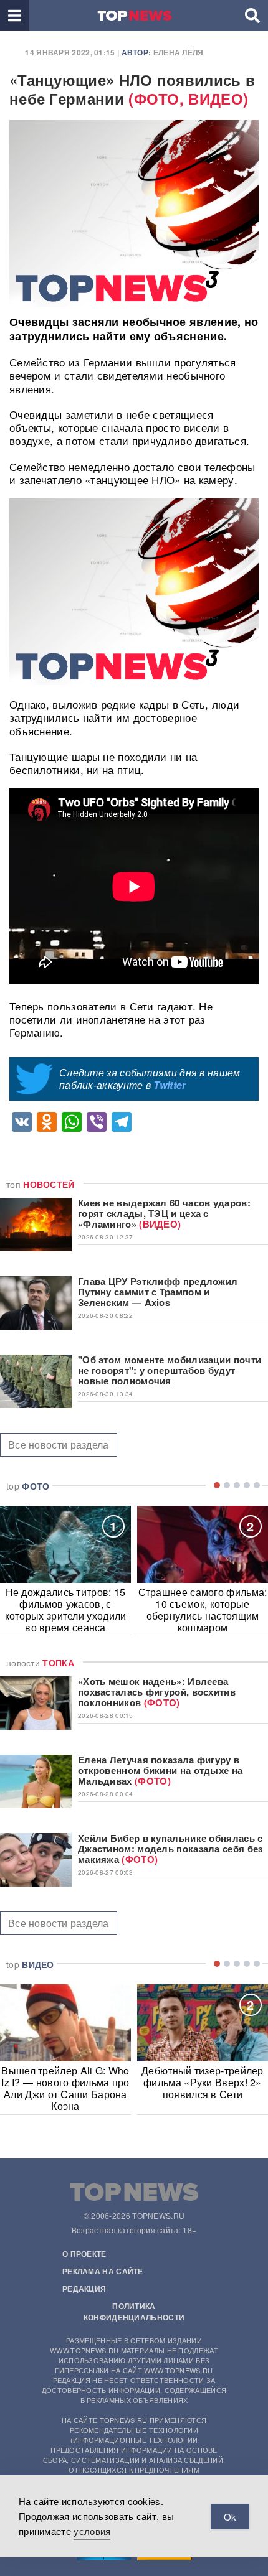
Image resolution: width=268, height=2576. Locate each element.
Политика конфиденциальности (134, 2311)
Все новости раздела (58, 1444)
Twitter (169, 1085)
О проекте (84, 2253)
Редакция (84, 2288)
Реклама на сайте (102, 2271)
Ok (230, 2516)
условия (92, 2530)
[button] (14, 15)
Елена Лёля (178, 52)
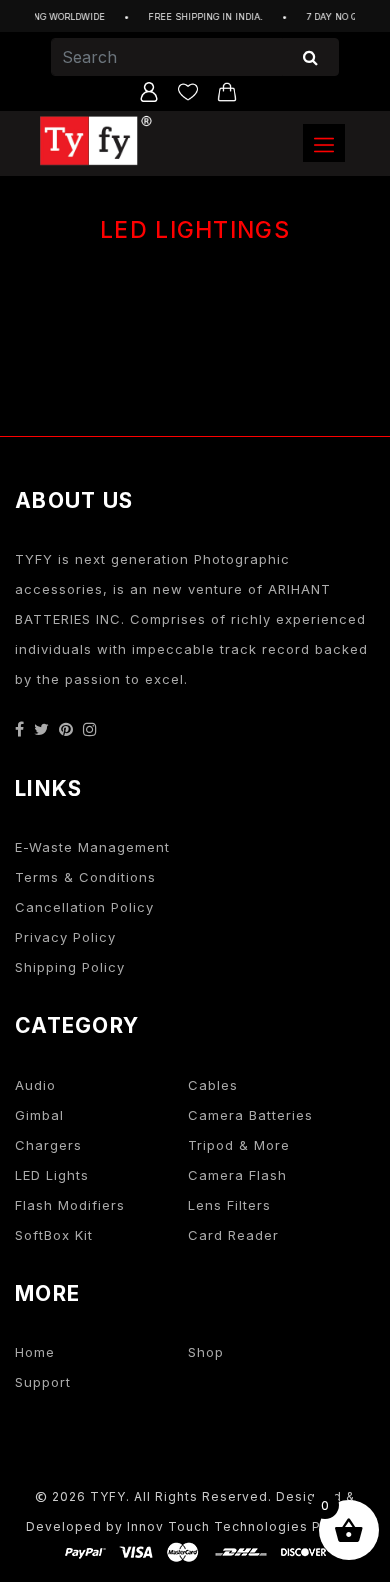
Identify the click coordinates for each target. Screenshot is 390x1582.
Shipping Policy (70, 967)
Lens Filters (229, 1205)
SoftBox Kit (54, 1235)
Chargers (48, 1145)
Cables (213, 1085)
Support (43, 1382)
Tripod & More (239, 1145)
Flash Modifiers (70, 1205)
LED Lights (52, 1175)
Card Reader (233, 1235)
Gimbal (39, 1115)
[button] (324, 143)
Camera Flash (237, 1175)
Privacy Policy (65, 937)
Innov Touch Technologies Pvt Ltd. (245, 1526)
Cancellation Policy (84, 907)
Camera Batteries (250, 1115)
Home (35, 1352)
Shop (206, 1352)
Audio (35, 1085)
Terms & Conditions (85, 877)
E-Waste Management (92, 847)
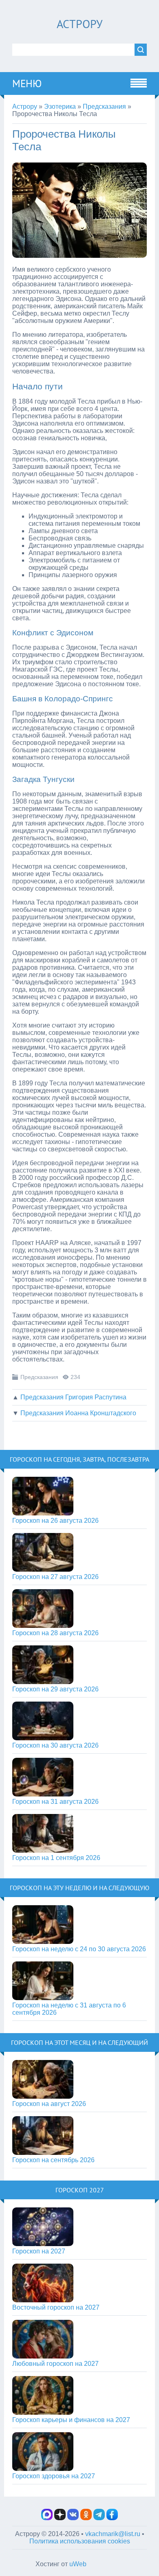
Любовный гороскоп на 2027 (55, 2363)
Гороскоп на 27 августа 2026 (55, 1576)
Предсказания (39, 1377)
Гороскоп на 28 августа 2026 (55, 1632)
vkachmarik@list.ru (112, 2533)
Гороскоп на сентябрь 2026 (53, 2160)
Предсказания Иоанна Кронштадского (78, 1413)
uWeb (77, 2564)
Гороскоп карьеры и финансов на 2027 (71, 2419)
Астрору (79, 23)
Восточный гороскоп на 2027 (55, 2307)
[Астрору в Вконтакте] (73, 2518)
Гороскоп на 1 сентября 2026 (56, 1857)
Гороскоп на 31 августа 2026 (55, 1801)
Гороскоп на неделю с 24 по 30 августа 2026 (79, 1949)
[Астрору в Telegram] (99, 2518)
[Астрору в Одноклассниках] (86, 2518)
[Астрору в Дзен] (60, 2518)
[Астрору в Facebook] (112, 2518)
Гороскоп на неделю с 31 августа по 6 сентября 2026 (69, 2009)
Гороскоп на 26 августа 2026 (55, 1520)
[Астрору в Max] (47, 2518)
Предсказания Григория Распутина (73, 1397)
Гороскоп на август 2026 (49, 2103)
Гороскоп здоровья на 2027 (53, 2476)
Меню (27, 83)
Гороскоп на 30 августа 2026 (55, 1745)
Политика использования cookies (79, 2541)
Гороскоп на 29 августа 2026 (55, 1689)
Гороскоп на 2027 (38, 2251)
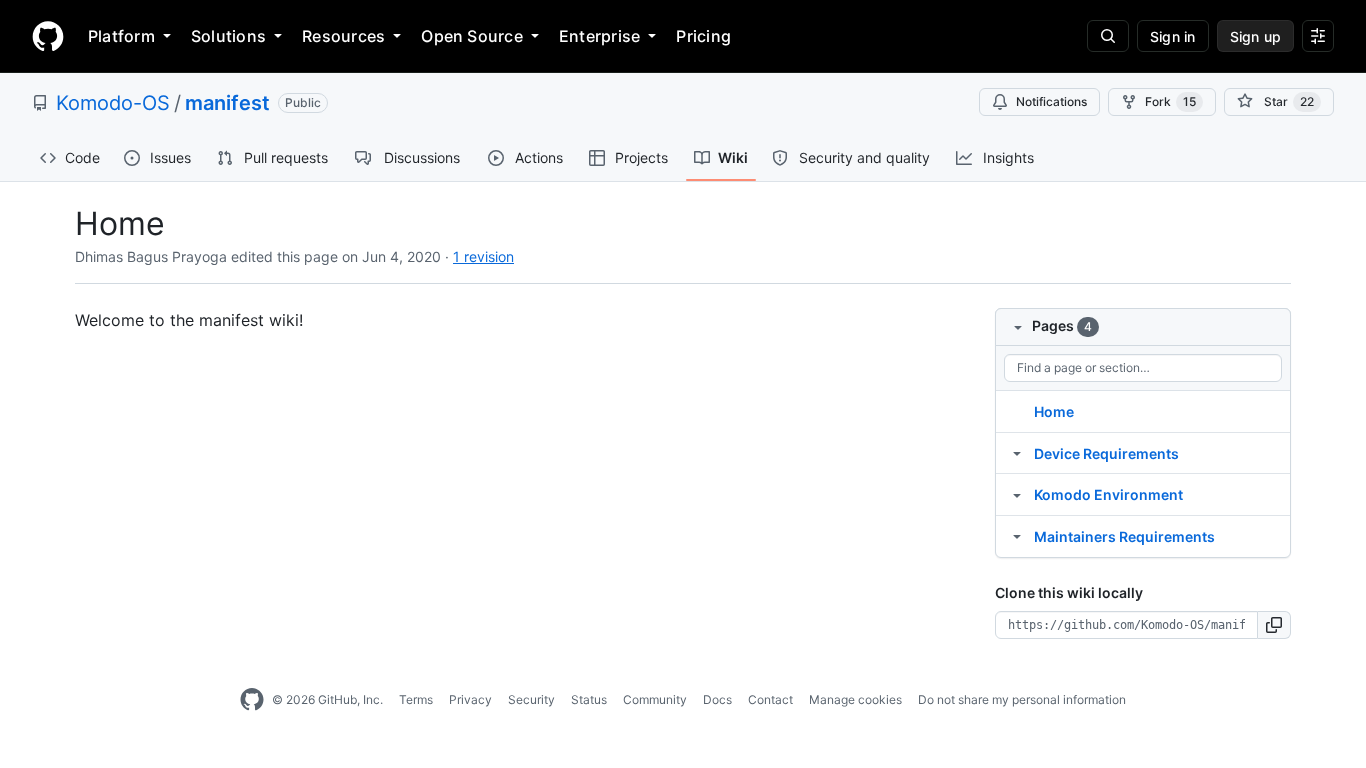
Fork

■ ■ ■ ■ ■ ■ ■

Requirement:
Using the listing above, write out exactly the lines from the one that holds "[Астрору в Max] (47, 2518)" through the last line, both included, and omit pictures.

Task answer:
[Астрору в Max] (47, 2518)
Предсказания Григория Распутина (73, 1397)
Гороскоп на август 2026 (49, 2103)
Гороскоп здоровья на 2027 (53, 2476)
Меню (27, 83)
Гороскоп на 30 августа 2026 (55, 1745)
Политика использования cookies (79, 2541)
Гороскоп на 29 августа 2026 (55, 1689)
Гороскоп на 2027 (38, 2251)
Fork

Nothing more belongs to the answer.